• Goal:
Reproduce all of the rows below word for word, with no changes.

━━━━━ Data for this task

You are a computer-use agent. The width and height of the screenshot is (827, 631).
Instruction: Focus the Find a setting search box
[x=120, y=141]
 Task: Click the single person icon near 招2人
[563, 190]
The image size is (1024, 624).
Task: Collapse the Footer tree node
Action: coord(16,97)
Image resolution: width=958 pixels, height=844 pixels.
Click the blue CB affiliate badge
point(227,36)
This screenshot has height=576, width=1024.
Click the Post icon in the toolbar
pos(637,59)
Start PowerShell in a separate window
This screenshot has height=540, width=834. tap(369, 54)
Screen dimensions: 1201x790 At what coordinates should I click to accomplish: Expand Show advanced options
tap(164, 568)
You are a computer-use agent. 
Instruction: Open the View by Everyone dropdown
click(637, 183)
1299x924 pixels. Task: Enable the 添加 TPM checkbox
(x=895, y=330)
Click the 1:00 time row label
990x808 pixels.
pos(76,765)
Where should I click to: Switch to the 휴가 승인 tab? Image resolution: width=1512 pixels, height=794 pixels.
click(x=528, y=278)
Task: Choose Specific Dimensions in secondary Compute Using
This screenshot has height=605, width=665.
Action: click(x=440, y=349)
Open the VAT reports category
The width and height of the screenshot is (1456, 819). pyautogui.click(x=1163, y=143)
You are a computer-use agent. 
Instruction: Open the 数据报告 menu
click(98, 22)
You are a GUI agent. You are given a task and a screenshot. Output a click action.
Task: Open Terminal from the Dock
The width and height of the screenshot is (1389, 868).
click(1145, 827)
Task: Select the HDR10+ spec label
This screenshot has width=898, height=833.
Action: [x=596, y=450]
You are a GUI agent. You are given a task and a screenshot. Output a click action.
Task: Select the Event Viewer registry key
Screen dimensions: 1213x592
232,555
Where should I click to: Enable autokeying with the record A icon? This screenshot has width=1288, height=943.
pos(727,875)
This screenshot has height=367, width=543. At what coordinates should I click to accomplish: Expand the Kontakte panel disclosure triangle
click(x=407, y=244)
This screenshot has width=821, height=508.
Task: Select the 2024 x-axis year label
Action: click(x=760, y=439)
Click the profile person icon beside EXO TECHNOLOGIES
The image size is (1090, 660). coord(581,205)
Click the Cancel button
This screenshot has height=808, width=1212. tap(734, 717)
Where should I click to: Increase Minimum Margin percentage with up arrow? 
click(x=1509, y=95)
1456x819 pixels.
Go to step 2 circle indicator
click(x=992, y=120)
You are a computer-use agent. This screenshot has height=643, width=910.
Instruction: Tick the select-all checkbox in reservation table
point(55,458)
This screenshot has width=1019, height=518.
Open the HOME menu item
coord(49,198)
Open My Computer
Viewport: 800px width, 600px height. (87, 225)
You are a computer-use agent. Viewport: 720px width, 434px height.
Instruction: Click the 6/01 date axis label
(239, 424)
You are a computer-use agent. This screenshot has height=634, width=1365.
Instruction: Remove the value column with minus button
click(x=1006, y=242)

━━━━━━━━━━

• Result:
You are a computer-use agent. The width and height of the screenshot is (827, 631).
Instruction: Focus the Find a setting search box
[x=120, y=141]
 Task: Click the single person icon near 招2人
[563, 190]
The image size is (1024, 624).
Task: Collapse the Footer tree node
Action: coord(16,97)
Image resolution: width=958 pixels, height=844 pixels.
Click the blue CB affiliate badge
point(227,36)
This screenshot has height=576, width=1024.
Click the Post icon in the toolbar
pos(637,59)
Start PowerShell in a separate window
This screenshot has height=540, width=834. tap(369, 54)
Screen dimensions: 1201x790 At what coordinates should I click to accomplish: Expand Show advanced options
tap(164, 568)
You are a computer-use agent. 
Instruction: Open the View by Everyone dropdown
click(637, 183)
1299x924 pixels. Task: Enable the 添加 TPM checkbox
(x=895, y=330)
Click the 1:00 time row label
990x808 pixels.
pos(76,765)
Where should I click to: Switch to the 휴가 승인 tab? Image resolution: width=1512 pixels, height=794 pixels.
click(x=528, y=278)
Task: Choose Specific Dimensions in secondary Compute Using
This screenshot has height=605, width=665.
Action: click(x=440, y=349)
Open the VAT reports category
The width and height of the screenshot is (1456, 819). pyautogui.click(x=1163, y=143)
You are a computer-use agent. 
Instruction: Open the 数据报告 menu
click(98, 22)
You are a GUI agent. You are given a task and a screenshot. Output a click action.
Task: Open Terminal from the Dock
The width and height of the screenshot is (1389, 868).
click(1145, 827)
Task: Select the HDR10+ spec label
This screenshot has width=898, height=833.
Action: [x=596, y=450]
You are a GUI agent. You are given a task and a screenshot. Output a click action.
Task: Select the Event Viewer registry key
Screen dimensions: 1213x592
232,555
Where should I click to: Enable autokeying with the record A icon? This screenshot has width=1288, height=943.
pos(727,875)
This screenshot has height=367, width=543. At what coordinates should I click to accomplish: Expand the Kontakte panel disclosure triangle
click(x=407, y=244)
This screenshot has width=821, height=508.
Task: Select the 2024 x-axis year label
Action: click(x=760, y=439)
Click the profile person icon beside EXO TECHNOLOGIES
The image size is (1090, 660). coord(581,205)
Click the Cancel button
This screenshot has height=808, width=1212. tap(734, 717)
Where should I click to: Increase Minimum Margin percentage with up arrow? 
click(x=1509, y=95)
1456x819 pixels.
Go to step 2 circle indicator
click(x=992, y=120)
You are a computer-use agent. This screenshot has height=643, width=910.
Instruction: Tick the select-all checkbox in reservation table
point(55,458)
This screenshot has width=1019, height=518.
Open the HOME menu item
coord(49,198)
Open My Computer
Viewport: 800px width, 600px height. (87, 225)
You are a computer-use agent. Viewport: 720px width, 434px height.
Instruction: Click the 6/01 date axis label
(239, 424)
You are a computer-use agent. This screenshot has height=634, width=1365.
Instruction: Remove the value column with minus button
click(x=1006, y=242)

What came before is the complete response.